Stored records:
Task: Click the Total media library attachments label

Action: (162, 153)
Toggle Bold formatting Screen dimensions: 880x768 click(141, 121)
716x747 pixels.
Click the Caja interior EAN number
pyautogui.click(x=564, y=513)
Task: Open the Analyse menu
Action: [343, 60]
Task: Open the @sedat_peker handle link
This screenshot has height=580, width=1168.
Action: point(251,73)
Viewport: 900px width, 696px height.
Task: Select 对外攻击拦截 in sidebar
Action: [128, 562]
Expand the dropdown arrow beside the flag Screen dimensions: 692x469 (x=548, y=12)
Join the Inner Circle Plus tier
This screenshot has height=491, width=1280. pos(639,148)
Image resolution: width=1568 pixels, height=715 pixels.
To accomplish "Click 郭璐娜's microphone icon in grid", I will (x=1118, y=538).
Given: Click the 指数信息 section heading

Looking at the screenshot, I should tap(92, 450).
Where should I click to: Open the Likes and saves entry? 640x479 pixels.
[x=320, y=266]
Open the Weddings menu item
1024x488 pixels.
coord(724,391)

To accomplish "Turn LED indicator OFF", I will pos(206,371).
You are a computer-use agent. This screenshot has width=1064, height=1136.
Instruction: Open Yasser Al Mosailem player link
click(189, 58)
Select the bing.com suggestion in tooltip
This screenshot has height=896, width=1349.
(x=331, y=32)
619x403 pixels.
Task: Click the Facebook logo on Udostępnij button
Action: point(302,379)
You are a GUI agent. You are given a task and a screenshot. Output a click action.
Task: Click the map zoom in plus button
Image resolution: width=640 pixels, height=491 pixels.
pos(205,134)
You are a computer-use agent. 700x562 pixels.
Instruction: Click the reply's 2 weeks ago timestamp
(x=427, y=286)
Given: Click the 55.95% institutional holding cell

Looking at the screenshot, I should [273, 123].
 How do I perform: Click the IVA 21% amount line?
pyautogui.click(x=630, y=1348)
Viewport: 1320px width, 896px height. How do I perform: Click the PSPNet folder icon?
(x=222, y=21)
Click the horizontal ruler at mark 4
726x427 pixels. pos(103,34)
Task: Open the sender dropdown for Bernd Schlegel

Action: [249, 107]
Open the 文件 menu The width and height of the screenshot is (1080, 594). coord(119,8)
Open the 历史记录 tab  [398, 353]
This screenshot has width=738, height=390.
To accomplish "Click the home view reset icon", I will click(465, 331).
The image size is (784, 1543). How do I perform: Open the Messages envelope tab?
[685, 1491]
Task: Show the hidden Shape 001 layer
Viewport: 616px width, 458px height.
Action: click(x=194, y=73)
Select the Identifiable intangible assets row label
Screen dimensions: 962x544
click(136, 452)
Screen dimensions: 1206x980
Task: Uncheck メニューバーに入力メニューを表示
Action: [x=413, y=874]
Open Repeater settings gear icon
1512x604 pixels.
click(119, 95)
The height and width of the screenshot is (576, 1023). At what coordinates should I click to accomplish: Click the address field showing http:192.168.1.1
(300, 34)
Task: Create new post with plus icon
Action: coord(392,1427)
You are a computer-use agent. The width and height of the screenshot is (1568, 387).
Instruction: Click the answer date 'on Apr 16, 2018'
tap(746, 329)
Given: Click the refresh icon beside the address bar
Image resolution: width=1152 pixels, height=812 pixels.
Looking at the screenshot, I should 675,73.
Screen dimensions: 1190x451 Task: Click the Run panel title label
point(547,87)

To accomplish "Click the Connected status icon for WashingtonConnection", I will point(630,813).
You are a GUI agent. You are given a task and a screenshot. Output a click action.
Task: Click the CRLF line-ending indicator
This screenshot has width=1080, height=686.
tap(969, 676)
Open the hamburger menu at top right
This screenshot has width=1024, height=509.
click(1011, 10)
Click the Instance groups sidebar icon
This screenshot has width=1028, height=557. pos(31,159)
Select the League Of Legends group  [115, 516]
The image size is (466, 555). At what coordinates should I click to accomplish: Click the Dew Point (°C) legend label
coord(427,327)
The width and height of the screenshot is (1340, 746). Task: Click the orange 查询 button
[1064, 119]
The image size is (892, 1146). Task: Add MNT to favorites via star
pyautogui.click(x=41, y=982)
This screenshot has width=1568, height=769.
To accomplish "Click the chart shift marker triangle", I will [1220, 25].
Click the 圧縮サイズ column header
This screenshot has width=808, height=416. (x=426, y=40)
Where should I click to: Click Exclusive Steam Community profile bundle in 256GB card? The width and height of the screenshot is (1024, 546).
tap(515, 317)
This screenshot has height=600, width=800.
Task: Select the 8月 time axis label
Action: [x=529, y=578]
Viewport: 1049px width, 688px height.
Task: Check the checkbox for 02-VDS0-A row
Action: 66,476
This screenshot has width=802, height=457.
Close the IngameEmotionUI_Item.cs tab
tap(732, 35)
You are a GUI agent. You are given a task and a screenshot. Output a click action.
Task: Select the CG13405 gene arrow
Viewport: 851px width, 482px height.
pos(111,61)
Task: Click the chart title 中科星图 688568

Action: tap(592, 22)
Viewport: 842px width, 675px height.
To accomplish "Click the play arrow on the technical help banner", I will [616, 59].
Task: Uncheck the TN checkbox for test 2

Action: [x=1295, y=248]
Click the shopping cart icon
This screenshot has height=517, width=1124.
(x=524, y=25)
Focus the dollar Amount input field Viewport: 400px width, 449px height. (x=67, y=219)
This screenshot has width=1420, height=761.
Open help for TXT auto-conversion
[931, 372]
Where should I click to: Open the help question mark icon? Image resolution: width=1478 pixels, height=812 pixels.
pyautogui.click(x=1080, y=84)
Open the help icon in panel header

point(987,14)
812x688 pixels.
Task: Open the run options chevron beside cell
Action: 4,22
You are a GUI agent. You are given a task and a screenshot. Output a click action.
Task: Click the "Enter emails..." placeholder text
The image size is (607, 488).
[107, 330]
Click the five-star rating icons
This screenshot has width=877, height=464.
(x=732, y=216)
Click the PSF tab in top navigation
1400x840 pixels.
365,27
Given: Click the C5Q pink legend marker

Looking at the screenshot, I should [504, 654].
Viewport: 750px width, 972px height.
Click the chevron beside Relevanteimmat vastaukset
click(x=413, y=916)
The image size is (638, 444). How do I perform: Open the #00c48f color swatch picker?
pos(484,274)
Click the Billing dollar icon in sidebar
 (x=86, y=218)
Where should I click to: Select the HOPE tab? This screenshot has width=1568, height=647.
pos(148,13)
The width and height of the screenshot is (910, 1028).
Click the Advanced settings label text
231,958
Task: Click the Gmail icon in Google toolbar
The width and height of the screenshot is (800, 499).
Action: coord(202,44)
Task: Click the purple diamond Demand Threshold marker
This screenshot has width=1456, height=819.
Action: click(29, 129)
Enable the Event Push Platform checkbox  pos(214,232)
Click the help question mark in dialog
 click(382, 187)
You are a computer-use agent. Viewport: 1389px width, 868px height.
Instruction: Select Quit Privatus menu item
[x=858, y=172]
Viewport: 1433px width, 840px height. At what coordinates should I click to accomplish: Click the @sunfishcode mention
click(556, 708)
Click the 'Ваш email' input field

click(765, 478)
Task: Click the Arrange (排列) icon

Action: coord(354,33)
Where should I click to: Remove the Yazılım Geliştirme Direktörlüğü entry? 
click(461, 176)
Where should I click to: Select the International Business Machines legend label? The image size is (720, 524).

■ **Problem to work on**
Show all lines from the entries that hold "arrow".

■ **Answer box**
Expand the dropdown arrow beside the flag Screen dimensions: 692x469 (x=548, y=12)
Task: Select the CG13405 gene arrow
To accomplish "Click the play arrow on the technical help banner", I will [616, 59].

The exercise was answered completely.